_Article_
+---+
Anyway, the point is, as we explained, newspapers like us are no longer really about journalism. If we were, we’d continue trucking along quite happily. You see, it doesn’t actually cost a LOT to run a newspaper (especially when you have investors). You need to pay journalists, buy a bit of gear…that’s about it. Sure, there’s challenges. Printing costs can be pricy (especially when you print excessive copies in ultra-colour because advertisers demand it and because your investors want advertisers. And because headlines look pretty in pink). Journalists want (and good ones deserve) pay raises. But these costs are really just peanuts. And not even chocolate-covered peanuts! The problem arises because investors want profits. I mean, who wouldn’t? And the richer our investors, the more profits they want. And paradoxically, the worse the economy, the more profits they want too. If we didn’t care so much about the profits, we’d find ways to keep our paper accessible. We’d print special issues; have our journalists publish books on the side; run off exclusive investigative report documentaries; you know, all the sorts of successful ideas other papers – good papers – have figured out over the years.

In fact, as the Globe and Mail’s Editor-in-Chief recently explained while defending their new paywall, “IT and customer service are far more challenging than the journalism.” Journalists got the easy job. Lazy bums. Thankfully, most papers with digital paywalls don’t keep decent journalists around for long anyway. The irksome troublemakers want respect. And readers. So they go elsewhere.

The Globe’s a good example actually. (If you’ve already exceeded your 10 free articles a month, you won’t be able to read that last link. Suckaz!) Their Editor explained that they recently started charging because they discovered people were willing to pay (eureka!); or as they put it “consumers’ increased willingness to pay for things they get online”. Although as this story observes, the decision was really preceded by “the development of an iPad app that they discovered people weren’t willing to pay for”. (Italics mine. Cuz I can!) So in fact, the Globe discovered that people WEREN’T willing to pay for things they get online, so they decided to give them no choice but to pay for the things they get online, which they then justified as an indication people were willing to pay for the things they get online.

See, logic and reason work much better when they’re able to dodge serious critique behind digital subscriber paywalls.

The good ol’ predictable market … she’s gone b’y, she’s gone.

Oh, the Globe also blamed an “unpredictable advertising market”. Aww, poor sods. Don’t you miss the days when there used to be such an easy and predictable advertising market?
You know…back then! The Predictable Advertising Era!
Anyway, there’s other benefits to making users pay. You see, it changes the nature of our readership. It’s tough trying to write for all of society. I mean, if we were going to try to be honest, balanced, professional reporters, we’d have to try to tell things like they are. We’d have to probe for the truth. We’d have to TELL YOU THE TRUTH. Omg, do you know how MESSY that gets? We write about police brutality, and the police hate us. We write about government corruption, and the government hates us and won’t do interviews with us. We write about corporate crime and our investors hate us and stop investing.

We just want people to like us!
+---+
_Challenge_
From the piece on newspaper paywalls above, list each subject the paper says it might write about, and who then hates the paper for it.

(Records for locating displayed items)
+---+
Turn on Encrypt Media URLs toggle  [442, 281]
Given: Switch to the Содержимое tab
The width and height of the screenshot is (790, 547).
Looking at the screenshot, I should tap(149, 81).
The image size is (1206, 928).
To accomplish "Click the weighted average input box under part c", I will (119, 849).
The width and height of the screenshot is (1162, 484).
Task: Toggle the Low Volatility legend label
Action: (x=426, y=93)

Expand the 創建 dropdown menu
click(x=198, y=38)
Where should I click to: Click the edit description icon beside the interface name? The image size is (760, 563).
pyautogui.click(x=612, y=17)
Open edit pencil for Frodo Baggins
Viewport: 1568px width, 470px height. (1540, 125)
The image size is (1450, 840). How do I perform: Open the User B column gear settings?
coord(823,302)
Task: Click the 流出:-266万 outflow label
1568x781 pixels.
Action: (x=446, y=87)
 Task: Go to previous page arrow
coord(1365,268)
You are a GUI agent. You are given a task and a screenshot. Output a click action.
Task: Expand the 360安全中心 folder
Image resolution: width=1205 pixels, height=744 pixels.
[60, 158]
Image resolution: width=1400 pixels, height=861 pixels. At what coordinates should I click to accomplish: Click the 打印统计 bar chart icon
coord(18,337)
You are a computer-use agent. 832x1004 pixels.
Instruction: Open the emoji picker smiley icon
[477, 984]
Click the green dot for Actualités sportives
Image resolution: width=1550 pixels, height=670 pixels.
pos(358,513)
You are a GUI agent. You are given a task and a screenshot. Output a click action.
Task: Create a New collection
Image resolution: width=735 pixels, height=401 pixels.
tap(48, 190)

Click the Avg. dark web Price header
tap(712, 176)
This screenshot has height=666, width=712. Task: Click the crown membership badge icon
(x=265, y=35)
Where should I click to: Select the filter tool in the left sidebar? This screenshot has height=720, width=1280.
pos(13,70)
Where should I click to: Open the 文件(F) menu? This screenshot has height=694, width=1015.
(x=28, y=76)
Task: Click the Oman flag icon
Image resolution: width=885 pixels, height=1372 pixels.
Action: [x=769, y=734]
+---+
_Correct response_
- Police brutality: the police
- Government corruption: the government
- Corporate crime: the investors